There’s one chapter that really resonates with me—the one called “Craving for Caring.” Beam breaks down the ways to satisfy that craving on what he calls the “Pathway to Love.” Those four steps are:
Everyone wants someone with appeal—emotional, physical, intellectual—and from that attraction, we then accept the person as they are. But in order to find acceptance from another, you must accept yourself first. Not the picture you want to be, but the person you actually are. By accepting you, hopefully those attracted to you will actually like you, and not a snapshot of your highlighted best angles… that that carefully constructed persona meant for public consumption.
However, we still have no control over the picture of us someone else may paint in his or her own mind. It is up to that person to ask him/herself if they are attracted to the real person or who they perceive this person should be.
Beam says one thing that seems to contradict prior information I have read about keeping relationships alive—the idea that communication is the most important element in a relationship. Not so, says Beam. Respect is. Without respect, there can be no path to love.
He also discusses a concept called Limerence—which is that almost obsessive, emotionally charged high over—not a joint—but over a person, or the limerent object. And limerence is powerful. It’s only based on passion and perfection. Passionate feelings and a blemish-free view of the object. Sometimes limerence happens when two people are single. Beware though—because a limerent may also be married—and if this passion is not held in check, a man or woman in limerence may destroy a long-standing union in favor of the temporary high this infatuation brings.
Another discussion: The bonds needed to form long-term attachments. Beam addresses the need to understand a partner’s differences in order to meet his or her needs, and what happens if those needs are not met. Equally important, is a discussion of what sends people back down the love path—in reverse—away from love.
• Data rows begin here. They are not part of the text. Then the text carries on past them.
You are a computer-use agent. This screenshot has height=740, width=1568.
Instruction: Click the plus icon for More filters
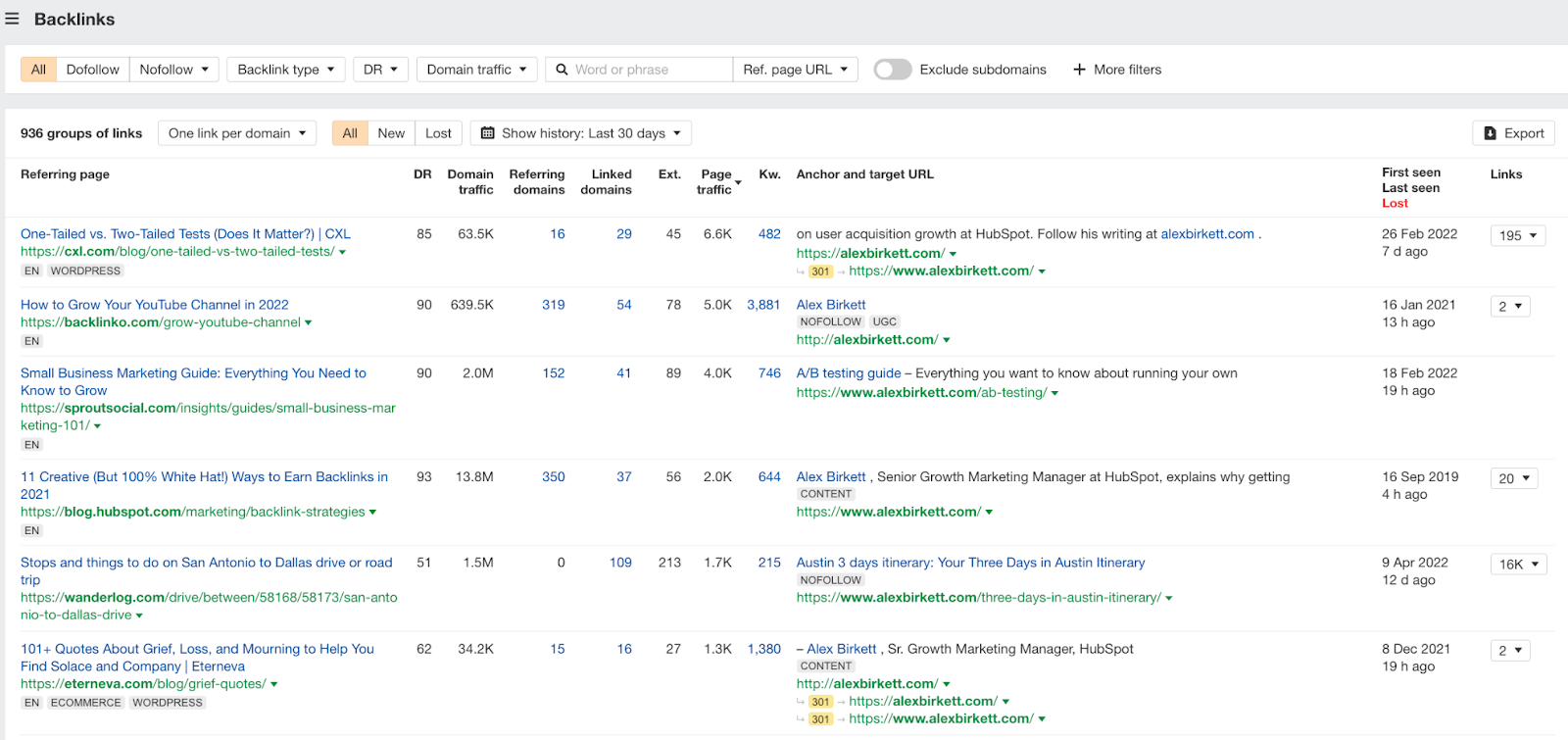coord(1079,70)
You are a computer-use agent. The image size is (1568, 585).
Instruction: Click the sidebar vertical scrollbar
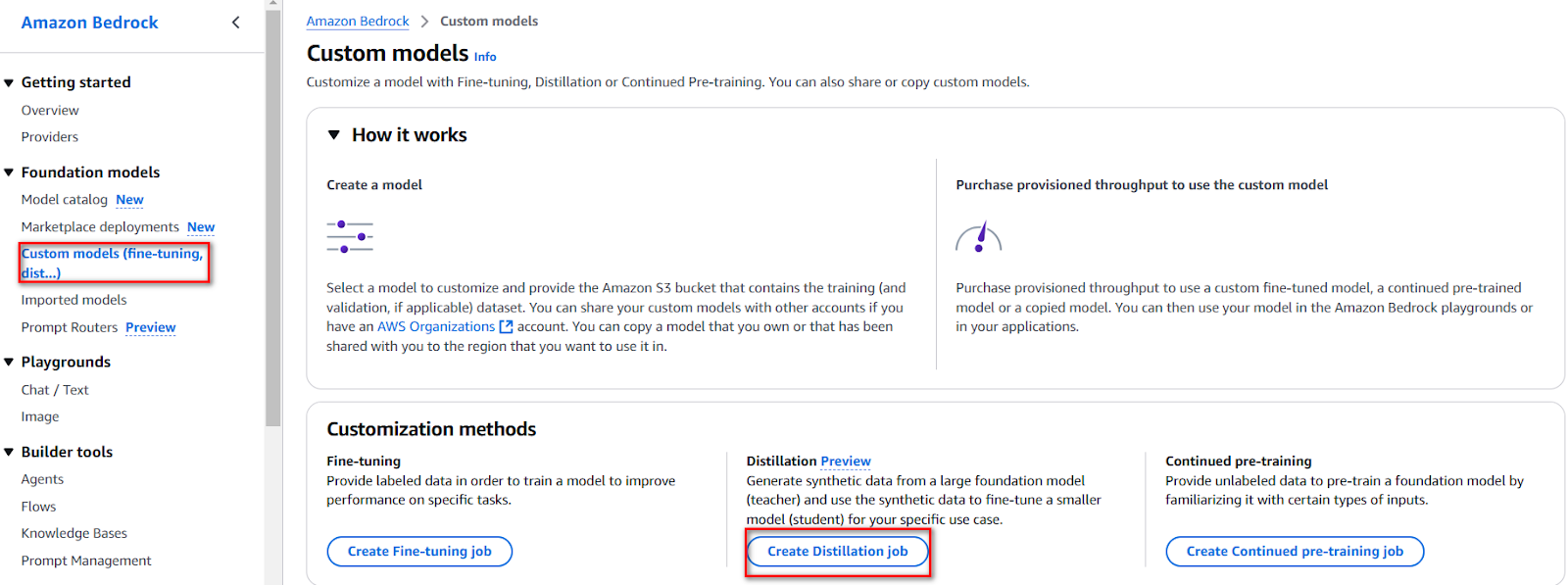(x=272, y=213)
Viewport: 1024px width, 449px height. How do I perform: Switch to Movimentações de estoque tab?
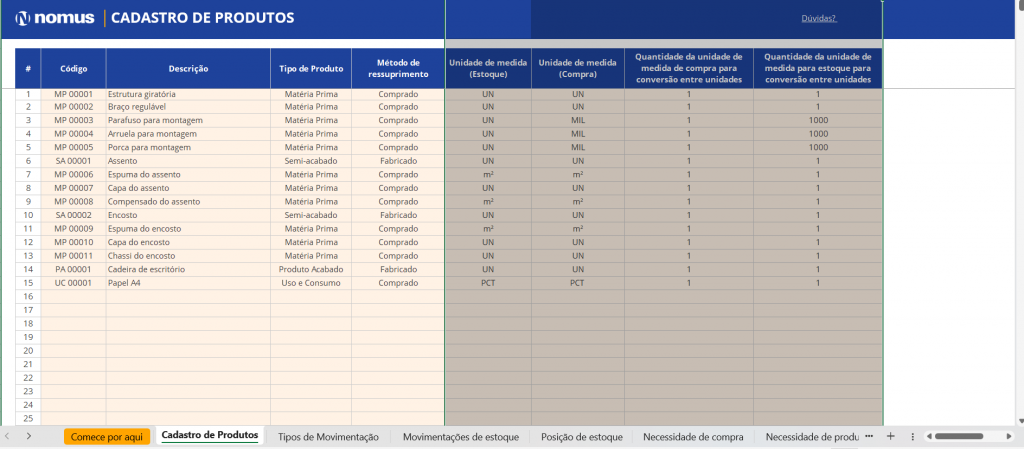[x=460, y=437]
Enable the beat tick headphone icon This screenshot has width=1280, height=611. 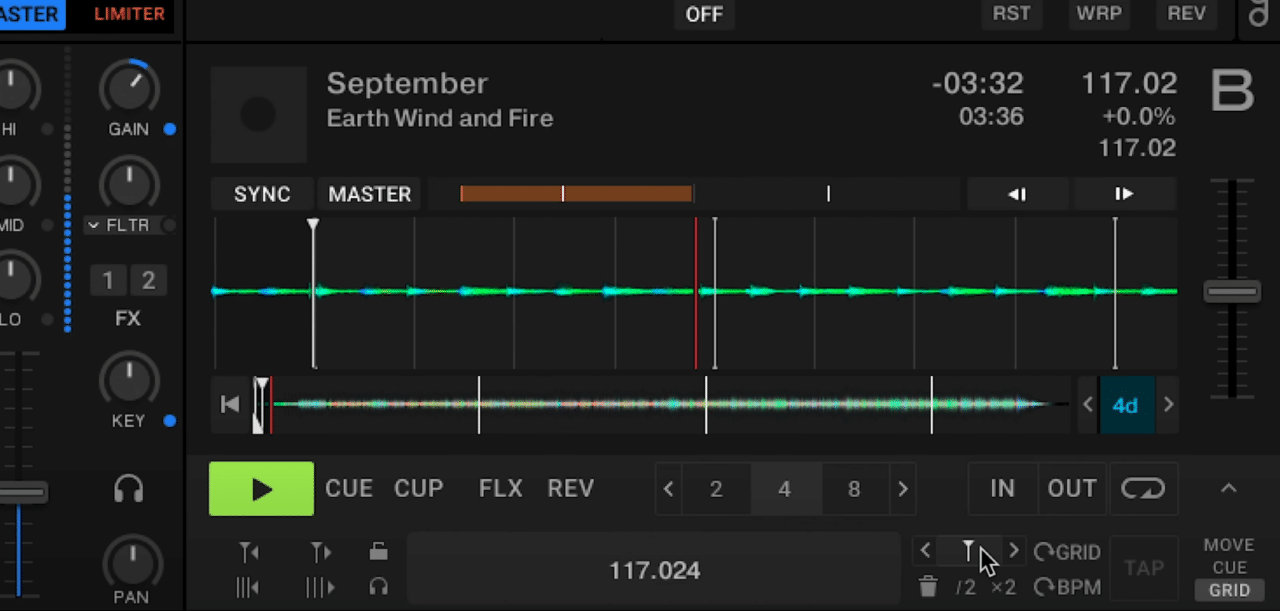point(378,588)
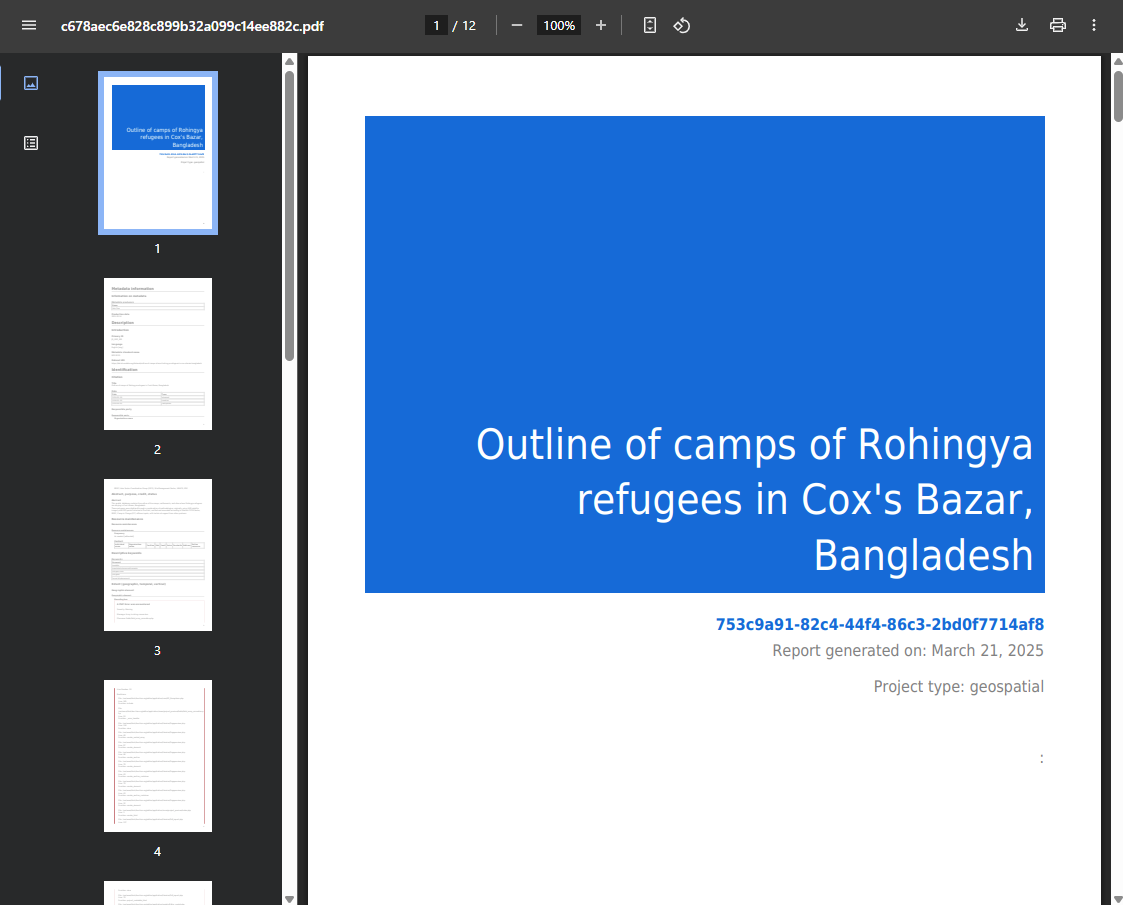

Beam contends that any couple along the love path can restore a fractured relationship by revisiting what sent them on the path to begin with.
There’s even a chapter on productive anger, how to process it without weakening a relationship—and the role forgiveness plays in a working relationship. Follow the steps on Beam’s love path and you might find yourself aspiring together, dreaming, planning, and working to meet each other’s needs. That intimacy is where some say they want to be, but Beam says—and I agree—It. Is. Work. It’s totally intentional.